• **DIRECTIVE**
Put the records in the stretch from the line containing "Given: Select the Other row label" through the line containing "click(x=387, y=187)" into a two-column CSV headed instruction and answer, one row per record, with the record's text and its answer each in a single quoted field and line breaks replaced by spaces. Leave the pictures out.

• **AVAILABLE DATA**
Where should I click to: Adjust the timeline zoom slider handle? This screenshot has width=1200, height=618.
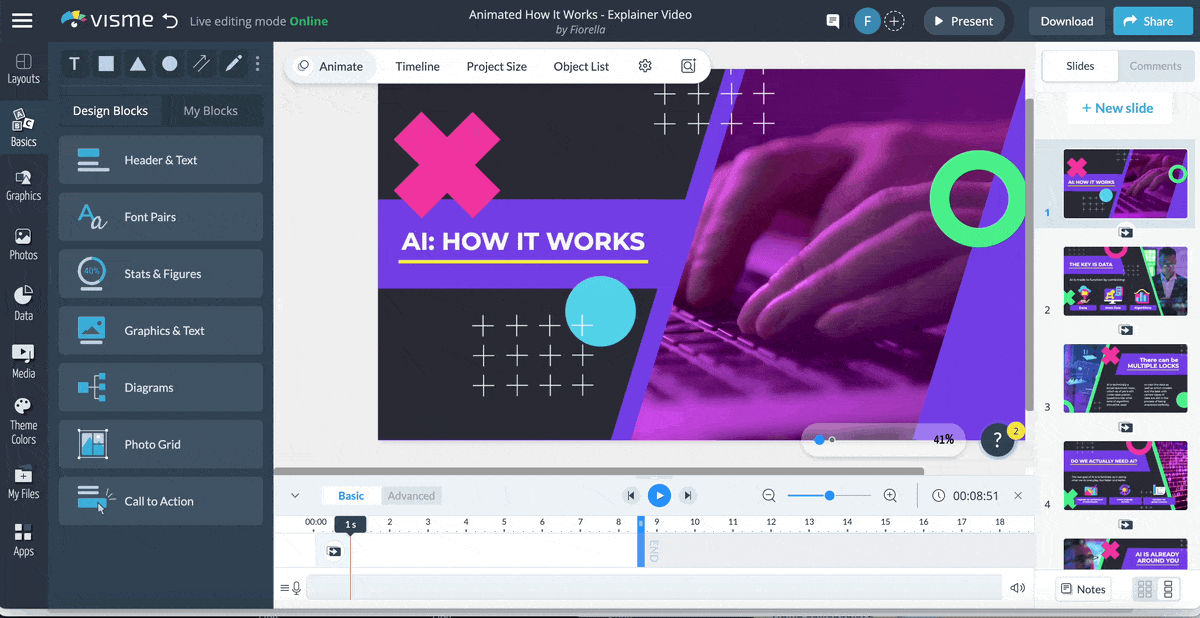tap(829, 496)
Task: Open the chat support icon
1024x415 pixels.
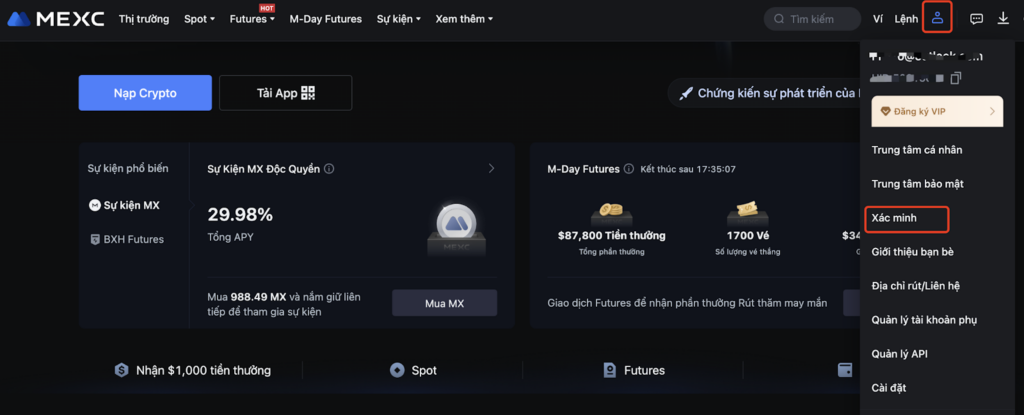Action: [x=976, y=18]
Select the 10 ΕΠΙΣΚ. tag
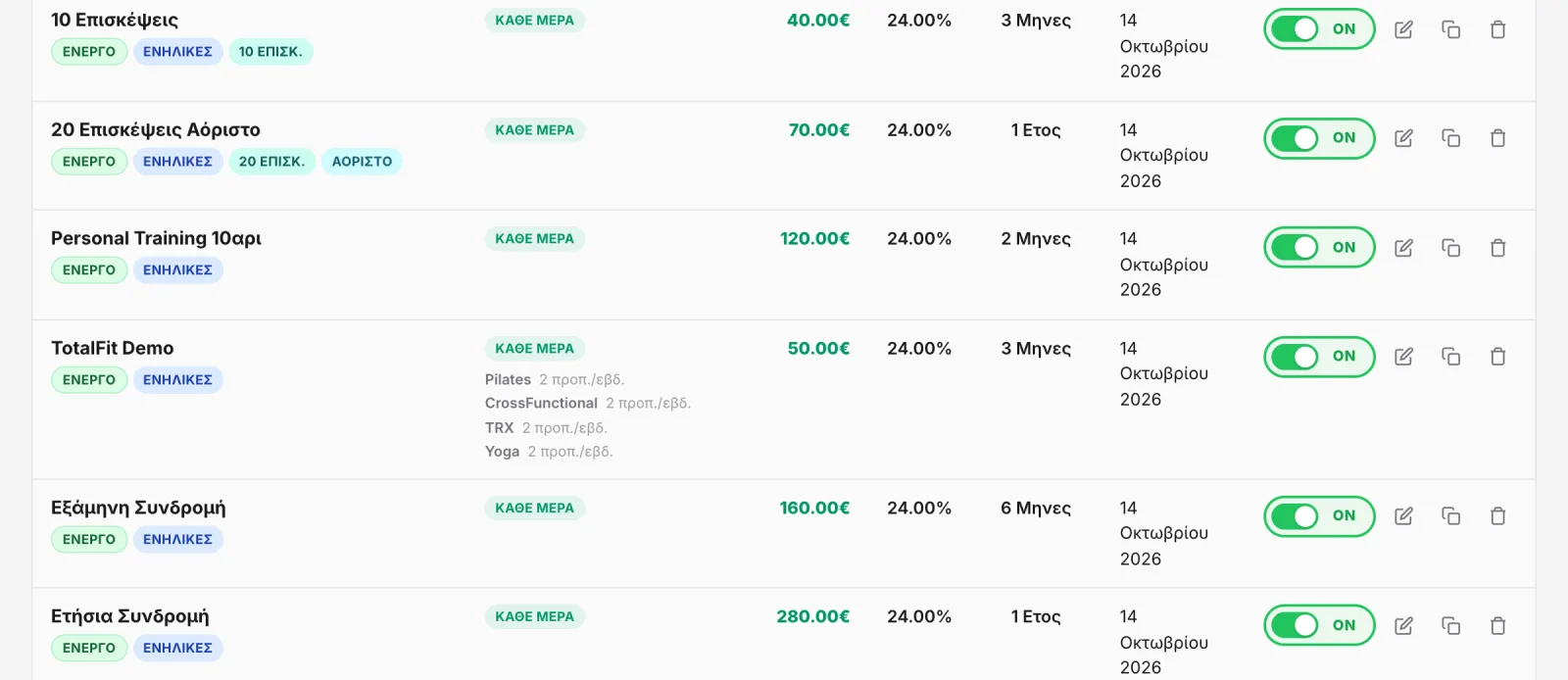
--
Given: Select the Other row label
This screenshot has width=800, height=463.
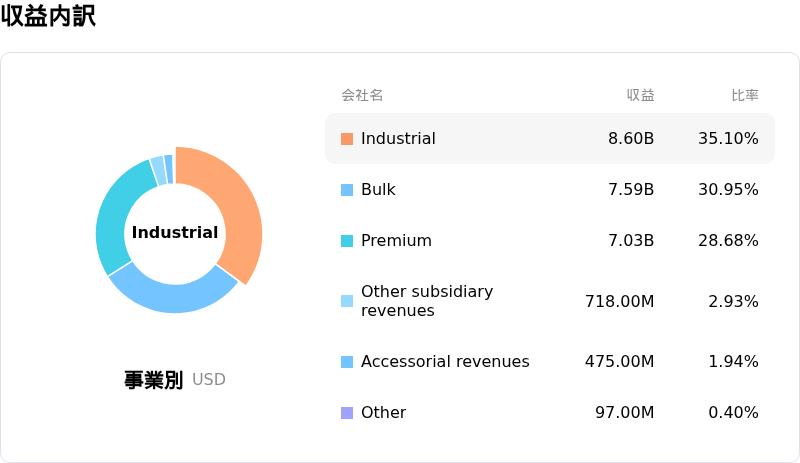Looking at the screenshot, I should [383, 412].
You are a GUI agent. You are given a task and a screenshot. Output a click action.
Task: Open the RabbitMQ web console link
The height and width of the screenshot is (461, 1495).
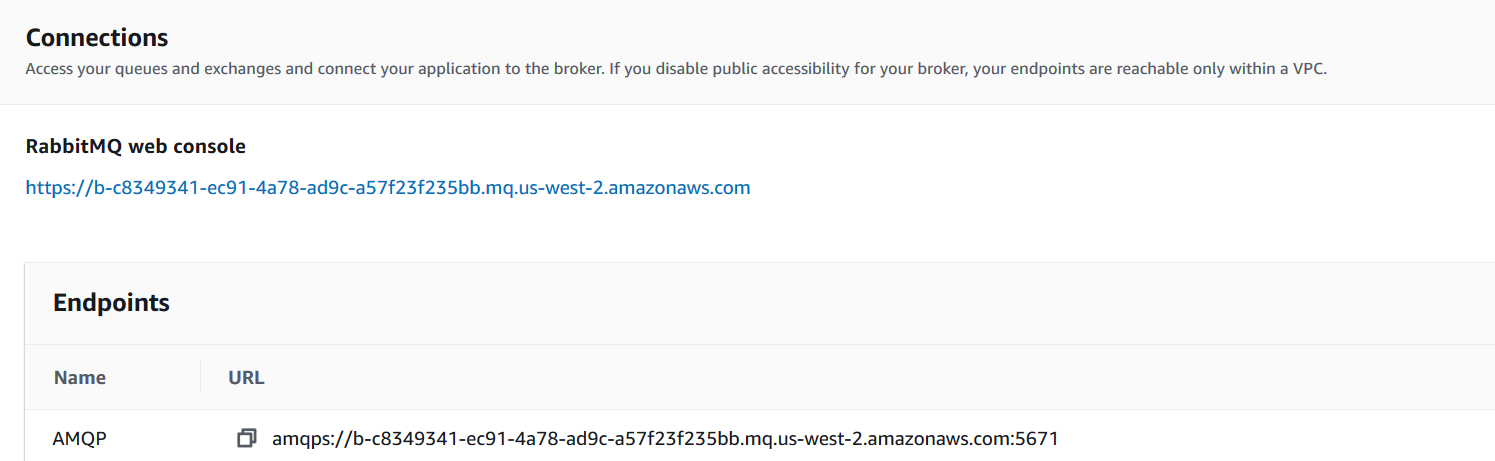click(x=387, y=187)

• **RESULT**
instruction,answer
"Given: Select the Other row label This screenshot has width=800, height=463.","Looking at the screenshot, I should [383, 412]."
"You are a GUI agent. You are given a task and a screenshot. Output a click action. Task: Open the RabbitMQ web console link The height and width of the screenshot is (461, 1495).","click(x=387, y=187)"